Samsung’s problem is not that it used AI.

Samsung’s problem is that AI entered the workflow faster than the company could define the rules of the road.

That is the lesson for everyone else. If your teams are already experimenting with ChatGPT, Claude, Copilot, or whatever the next tool happens to be, then you are already in the governance business whether you like it or not. The only question is whether you are doing it deliberately or cleaning up after a leak.

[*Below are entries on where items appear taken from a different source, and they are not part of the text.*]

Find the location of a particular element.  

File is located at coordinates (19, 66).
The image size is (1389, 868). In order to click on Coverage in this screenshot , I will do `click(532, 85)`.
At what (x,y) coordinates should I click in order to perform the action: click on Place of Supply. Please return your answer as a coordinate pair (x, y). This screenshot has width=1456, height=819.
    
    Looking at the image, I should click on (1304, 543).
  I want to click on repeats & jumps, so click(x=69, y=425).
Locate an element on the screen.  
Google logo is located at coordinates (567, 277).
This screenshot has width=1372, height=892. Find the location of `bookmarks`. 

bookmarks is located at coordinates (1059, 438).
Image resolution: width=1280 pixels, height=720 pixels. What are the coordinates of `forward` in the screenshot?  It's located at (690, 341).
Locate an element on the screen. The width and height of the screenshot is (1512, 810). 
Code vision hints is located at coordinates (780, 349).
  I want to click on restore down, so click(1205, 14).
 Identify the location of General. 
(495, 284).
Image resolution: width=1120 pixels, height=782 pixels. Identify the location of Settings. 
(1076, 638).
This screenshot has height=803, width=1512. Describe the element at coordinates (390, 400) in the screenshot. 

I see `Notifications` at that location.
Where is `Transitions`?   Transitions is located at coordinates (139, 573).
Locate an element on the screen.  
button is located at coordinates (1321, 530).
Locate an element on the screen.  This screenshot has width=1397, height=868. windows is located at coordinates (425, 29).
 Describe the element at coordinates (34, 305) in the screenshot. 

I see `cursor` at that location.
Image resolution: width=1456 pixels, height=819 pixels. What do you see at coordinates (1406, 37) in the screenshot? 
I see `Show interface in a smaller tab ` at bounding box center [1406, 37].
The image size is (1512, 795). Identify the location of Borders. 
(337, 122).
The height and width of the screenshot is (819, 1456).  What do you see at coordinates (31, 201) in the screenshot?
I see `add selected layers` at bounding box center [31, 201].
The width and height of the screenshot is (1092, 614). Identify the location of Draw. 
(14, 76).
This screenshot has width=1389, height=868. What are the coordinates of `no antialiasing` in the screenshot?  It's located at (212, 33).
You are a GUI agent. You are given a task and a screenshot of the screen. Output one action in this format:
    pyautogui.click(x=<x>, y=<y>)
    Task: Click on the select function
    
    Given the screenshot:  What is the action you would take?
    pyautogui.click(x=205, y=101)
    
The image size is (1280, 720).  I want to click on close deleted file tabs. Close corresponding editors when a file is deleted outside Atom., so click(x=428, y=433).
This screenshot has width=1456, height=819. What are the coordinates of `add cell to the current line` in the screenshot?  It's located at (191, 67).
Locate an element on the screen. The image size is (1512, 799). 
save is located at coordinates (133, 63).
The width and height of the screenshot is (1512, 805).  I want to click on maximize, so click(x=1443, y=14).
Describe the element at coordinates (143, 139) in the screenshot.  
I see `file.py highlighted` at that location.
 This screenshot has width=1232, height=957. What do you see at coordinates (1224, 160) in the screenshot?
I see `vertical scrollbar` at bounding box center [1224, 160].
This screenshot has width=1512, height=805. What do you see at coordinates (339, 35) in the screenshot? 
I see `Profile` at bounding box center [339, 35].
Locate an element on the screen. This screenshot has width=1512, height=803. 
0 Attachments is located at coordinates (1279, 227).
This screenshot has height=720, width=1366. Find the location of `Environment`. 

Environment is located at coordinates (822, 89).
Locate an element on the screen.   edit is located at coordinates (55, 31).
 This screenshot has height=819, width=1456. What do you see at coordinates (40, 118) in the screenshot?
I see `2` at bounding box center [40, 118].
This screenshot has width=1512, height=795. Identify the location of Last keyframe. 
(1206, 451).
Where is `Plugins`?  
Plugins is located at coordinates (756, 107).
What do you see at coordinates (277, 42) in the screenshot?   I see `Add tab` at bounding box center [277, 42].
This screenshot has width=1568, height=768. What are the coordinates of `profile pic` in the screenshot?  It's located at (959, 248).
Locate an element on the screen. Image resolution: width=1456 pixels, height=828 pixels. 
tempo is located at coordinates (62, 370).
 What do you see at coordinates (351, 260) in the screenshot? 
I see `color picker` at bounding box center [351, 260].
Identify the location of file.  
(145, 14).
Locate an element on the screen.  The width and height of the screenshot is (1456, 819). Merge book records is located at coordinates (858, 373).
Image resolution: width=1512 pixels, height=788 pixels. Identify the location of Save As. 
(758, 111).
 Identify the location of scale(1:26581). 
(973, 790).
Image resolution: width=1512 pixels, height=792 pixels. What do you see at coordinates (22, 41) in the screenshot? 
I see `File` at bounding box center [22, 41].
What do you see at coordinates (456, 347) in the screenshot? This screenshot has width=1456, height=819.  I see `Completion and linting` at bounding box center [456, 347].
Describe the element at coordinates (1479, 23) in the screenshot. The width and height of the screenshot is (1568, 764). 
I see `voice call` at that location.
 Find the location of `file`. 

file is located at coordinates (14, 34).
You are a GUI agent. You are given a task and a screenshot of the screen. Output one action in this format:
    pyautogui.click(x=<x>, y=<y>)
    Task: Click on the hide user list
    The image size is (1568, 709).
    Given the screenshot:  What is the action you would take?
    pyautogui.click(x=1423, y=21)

And cleanup is expensive. It is expensive in trust, in legal exposure, in operational friction, and in the time it takes to explain to leadership why “we thought people would know better” is not an acceptable control.

So yes, companies should absolutely experiment with AI. They should use it, test it, and learn where it helps. But they should also write down the rules before the first proprietary code sample goes into the wrong box.

Because once the data is out, it is out.

And as a management strategy, “please un-send that” is not especially strong.

The Bottom Line

If your organization has not written an AI acceptable use policy yet, Samsung just gave you the business case.

Do not wait for a headline, a regulator, or an internal incident response call to decide what employees may paste into a model. Define the boundaries now, train people on them, and make the safe path the easiest path.

That is how you keep the benefits of AI without handing over your confidential information to the nearest chat window.